You might consider using the ASP.NET Cache API, which exists to do the sort of job you're describing. You can add any object (like an XmlDocument, or a DataSet) to the Cache collection and specify how long you want it in there like so:

Cache.Insert("MyCacheKey", myObjectToCache, null, DateTime.Now.AddDays(1), null);

Then you could get at your cached data with a function like this:

const string CACHE_KEY = "MyCacheKey";

private DataSet RecentlyAdded()
{
    if(Cache[CACHE_KEY] == null)
        Cache.Insert(CACHE_KEY, GetRecentlyAddedFromDatabase(), null, DateTime.Now.AddDays(1), null);
    return Cache[CACHE_KEY];
}

The caching API has lots of other neato features but this would accomplish what you want without having to roll your own file-based solution.

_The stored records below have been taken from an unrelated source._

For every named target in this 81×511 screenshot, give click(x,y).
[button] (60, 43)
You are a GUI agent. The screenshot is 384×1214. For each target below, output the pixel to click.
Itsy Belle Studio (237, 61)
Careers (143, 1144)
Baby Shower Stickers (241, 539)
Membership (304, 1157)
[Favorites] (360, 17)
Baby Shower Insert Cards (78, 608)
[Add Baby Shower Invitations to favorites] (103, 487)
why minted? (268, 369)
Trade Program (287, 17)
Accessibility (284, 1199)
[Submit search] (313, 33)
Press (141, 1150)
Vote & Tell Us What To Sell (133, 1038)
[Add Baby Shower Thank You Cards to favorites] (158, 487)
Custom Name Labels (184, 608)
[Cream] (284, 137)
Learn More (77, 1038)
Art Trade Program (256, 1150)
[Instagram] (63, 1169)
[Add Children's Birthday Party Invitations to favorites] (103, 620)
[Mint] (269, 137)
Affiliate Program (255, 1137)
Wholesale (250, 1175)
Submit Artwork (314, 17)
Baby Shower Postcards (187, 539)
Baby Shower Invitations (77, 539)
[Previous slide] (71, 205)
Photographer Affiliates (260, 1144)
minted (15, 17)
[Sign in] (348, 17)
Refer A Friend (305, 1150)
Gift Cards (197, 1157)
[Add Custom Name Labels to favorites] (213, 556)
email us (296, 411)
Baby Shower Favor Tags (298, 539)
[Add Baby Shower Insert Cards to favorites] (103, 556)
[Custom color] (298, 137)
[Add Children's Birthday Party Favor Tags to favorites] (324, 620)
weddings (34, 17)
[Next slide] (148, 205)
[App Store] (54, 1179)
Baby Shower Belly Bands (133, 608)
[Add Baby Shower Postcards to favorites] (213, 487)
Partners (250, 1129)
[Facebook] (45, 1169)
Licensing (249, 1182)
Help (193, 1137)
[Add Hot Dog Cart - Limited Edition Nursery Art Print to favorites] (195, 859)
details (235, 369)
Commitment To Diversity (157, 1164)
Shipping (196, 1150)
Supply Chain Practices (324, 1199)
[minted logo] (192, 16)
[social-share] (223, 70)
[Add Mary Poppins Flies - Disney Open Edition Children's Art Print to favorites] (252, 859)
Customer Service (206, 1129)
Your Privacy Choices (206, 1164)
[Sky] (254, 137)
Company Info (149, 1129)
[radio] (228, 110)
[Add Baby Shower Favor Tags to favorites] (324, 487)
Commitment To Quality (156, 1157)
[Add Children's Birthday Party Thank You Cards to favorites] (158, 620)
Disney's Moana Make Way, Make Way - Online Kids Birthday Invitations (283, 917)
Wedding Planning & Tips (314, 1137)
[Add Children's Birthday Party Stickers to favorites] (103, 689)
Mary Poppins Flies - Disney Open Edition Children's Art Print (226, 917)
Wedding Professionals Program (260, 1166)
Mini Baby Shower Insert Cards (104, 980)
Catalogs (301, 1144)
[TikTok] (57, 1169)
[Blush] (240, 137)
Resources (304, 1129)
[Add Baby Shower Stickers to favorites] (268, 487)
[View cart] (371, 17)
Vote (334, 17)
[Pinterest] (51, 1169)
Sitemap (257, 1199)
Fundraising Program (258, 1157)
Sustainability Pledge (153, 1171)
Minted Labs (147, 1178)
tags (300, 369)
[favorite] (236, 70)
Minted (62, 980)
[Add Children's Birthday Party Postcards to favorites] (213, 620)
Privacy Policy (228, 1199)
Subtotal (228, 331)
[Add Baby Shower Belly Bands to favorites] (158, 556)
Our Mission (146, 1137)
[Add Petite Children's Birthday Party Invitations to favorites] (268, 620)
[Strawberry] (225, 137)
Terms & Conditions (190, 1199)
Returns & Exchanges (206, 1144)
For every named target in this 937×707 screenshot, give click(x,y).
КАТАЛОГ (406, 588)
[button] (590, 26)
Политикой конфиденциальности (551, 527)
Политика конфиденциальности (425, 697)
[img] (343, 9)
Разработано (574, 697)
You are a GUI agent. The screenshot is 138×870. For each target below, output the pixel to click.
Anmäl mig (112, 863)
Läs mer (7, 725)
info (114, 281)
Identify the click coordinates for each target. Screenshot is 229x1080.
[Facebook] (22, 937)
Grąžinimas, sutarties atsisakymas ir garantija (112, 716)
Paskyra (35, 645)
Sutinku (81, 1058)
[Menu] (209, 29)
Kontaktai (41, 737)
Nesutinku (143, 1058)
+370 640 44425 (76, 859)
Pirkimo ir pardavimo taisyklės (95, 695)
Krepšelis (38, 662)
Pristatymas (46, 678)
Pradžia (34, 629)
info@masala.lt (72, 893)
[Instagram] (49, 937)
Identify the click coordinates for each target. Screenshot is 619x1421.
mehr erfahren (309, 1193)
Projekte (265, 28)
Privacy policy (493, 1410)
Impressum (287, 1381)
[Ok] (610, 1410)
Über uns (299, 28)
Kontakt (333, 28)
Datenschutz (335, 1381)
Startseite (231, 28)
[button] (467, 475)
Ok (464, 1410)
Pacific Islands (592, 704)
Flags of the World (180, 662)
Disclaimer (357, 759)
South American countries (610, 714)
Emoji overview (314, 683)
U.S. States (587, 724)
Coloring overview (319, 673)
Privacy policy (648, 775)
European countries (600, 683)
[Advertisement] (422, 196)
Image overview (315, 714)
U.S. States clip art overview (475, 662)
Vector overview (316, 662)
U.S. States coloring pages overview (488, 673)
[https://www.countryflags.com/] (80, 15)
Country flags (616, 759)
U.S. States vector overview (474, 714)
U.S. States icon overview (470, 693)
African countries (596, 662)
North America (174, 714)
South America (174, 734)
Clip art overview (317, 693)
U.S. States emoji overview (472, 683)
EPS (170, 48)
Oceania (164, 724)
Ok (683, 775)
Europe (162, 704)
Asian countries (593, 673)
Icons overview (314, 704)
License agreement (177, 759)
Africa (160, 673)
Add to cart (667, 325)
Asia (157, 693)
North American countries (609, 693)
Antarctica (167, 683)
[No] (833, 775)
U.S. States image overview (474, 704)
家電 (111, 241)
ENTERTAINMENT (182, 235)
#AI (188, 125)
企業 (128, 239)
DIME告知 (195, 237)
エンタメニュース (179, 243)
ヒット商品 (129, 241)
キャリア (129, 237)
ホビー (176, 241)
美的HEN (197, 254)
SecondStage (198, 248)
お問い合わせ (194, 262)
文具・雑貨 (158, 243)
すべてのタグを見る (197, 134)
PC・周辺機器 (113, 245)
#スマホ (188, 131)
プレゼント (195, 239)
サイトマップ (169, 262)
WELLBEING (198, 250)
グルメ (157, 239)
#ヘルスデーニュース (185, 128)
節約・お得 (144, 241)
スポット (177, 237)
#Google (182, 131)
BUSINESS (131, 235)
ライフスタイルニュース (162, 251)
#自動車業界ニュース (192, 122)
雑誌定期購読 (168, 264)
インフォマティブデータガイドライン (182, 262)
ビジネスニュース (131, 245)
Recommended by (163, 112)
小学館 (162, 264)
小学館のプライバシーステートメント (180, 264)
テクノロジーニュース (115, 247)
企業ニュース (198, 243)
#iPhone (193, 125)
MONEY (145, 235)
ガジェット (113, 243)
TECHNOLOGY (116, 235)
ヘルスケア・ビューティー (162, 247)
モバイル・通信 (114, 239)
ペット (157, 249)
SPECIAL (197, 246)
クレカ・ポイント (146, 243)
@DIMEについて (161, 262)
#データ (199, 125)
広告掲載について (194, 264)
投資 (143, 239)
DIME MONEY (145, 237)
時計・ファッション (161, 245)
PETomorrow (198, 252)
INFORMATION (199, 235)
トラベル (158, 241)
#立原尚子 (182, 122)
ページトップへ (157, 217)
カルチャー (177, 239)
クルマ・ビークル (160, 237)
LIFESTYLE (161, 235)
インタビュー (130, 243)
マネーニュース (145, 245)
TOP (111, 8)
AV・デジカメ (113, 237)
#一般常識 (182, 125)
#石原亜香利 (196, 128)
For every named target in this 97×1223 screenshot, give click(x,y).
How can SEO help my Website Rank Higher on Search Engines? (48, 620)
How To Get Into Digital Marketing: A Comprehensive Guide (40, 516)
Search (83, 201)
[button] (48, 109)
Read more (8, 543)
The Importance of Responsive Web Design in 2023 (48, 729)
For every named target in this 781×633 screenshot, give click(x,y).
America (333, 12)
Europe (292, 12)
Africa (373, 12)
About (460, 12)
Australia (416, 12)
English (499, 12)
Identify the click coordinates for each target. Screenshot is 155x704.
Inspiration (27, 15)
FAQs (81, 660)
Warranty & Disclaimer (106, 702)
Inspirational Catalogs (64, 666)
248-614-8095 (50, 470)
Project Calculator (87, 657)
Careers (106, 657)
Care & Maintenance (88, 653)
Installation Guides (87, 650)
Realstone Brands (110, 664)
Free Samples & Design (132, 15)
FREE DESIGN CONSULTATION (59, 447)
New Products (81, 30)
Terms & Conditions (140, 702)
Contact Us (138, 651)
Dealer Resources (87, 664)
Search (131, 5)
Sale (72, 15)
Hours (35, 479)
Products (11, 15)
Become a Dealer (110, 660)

Note that if your app shuts down before the day is up, the Cache will shut down with it, and the "recently added" database query will have to run again the next time the data is requested.

edit: changed cache key to a string constant so it only has to be specified once.

Barry Fandango
Hi Barry, very good trick. But I am afraid, that Is caching data using the way you suggested will put load on my web server (I am on shared hosting with limited bandwidth)? OR it will take consumes the same resources as my FILE based method will do?
Prashant
One more thisn, "edit: for nicer code, consider using a string constant for the key." I am not getting this line clearly, Can you please explain? Thanks!
Prashant
Hi Prashant,The ASP.NET Cache will probably hold the item in memory, so if you have a dataset that is hundreds of megabytes or something you might want to go to disk instead to save memory. I think the item have to be very large though, to justify that.
Barry Fandango
- edited to show string constant example.
Barry Fandango
A bit more information from your first question: switching from file to cache doesn't have anything to do with bandwidth, it's all happening inside the server.